As a distant clock struck midnight, Anne finished her wine, got up from the table, and put on her cloak. Harriet drew her aside at the door. “Annie, I'm worried. Jack Roach was loitering outside the theater this evening with a couple of his cronies. Don't go alone—it's late. Let Louis walk you home. He'd love to.”

“That's the problem. I don't want to encourage him.”

“Then stay the night with me.”

“Thanks, Harriet, for the offer.” She embraced her friend, then turned to leave. “But the new horse patrol has made the village streets safer.” She slashed the air with her heavy, steel-pointed walking stick. “This should keep Roach at a good distance.” She stood erect, framed in the open doorway, and waved farewell.

Chapter 3

Parody of Justice

The lights grew faint, the voices and music softer, as Anne put the inn behind her.
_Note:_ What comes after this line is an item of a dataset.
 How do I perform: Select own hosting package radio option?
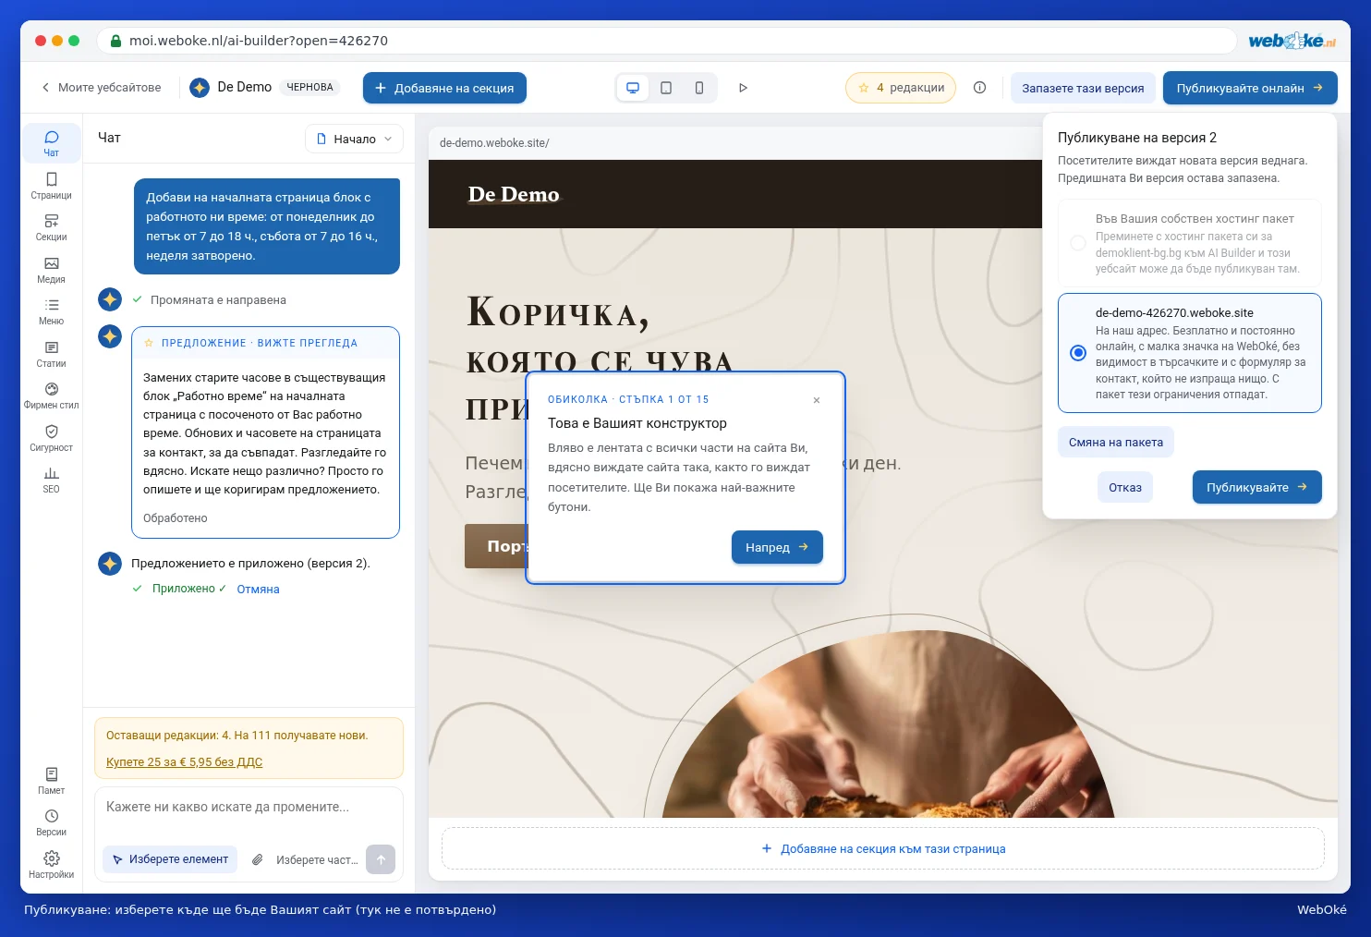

She felt light-headed from the wine. The good company of friends and her favorable prospects at Mr. Braidwood's institute buoyed her up.

Tapping the pavement with her stick, she started briskly up St. John's Street, passing darkened shops. At New Road she waved to the horse patrol, a pair of coarse-looking men, pistols in their saddle holsters, cutlasses in their scabbards. Near the end of their nightly circuit, Anne thought. They were late, past midnight, and they slumped in the saddle. She was grateful they kept the main roads clear of highwaymen.
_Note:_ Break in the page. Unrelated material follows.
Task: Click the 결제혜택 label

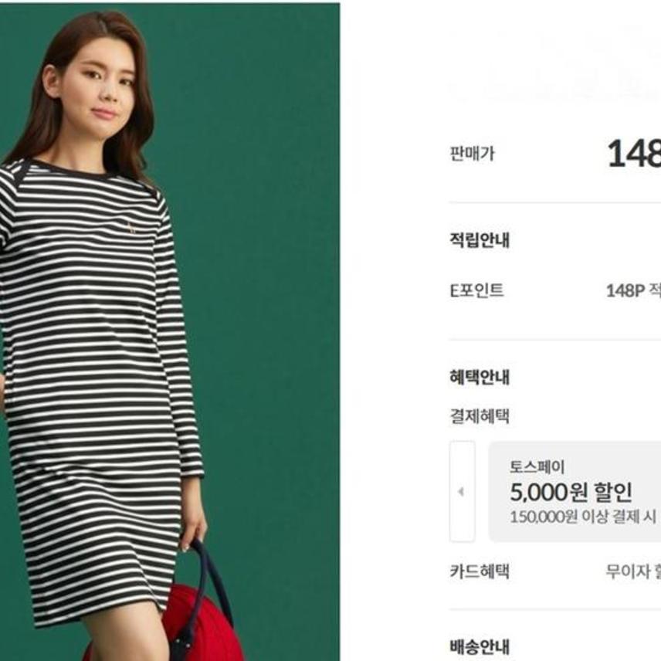Action: [480, 416]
At the White Lion Inn in the High Street, the publican held up a lantern and showed his last patrons out the door. They waved back to him, then disappeared into lanes so dark and narrow Anne imagined they had mysteriously walked through solid walls.
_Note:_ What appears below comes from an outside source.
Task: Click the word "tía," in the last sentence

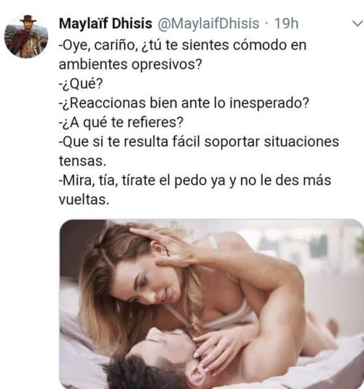Action: pos(108,181)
The marketplace was deserted except for cats on their nightly prowl, poking into piles of refuse, darting after mice among the stalls. But it was already Tuesday, a market day, and in a few hours the place would bustle. Prosperous villagers would shop at the stalls for duck and cheese, ale and porter, fresh baked bread, and whatever else they needed for a fine dinner on forthcoming Michaelmas Day. On past market days, Anne had seen rough men from the country urge on their fighting cocks while others boxed or wrestled one another until bloody. With a shudder she recalled women and children throwing rotten fruit at some poor wretch in the pillory.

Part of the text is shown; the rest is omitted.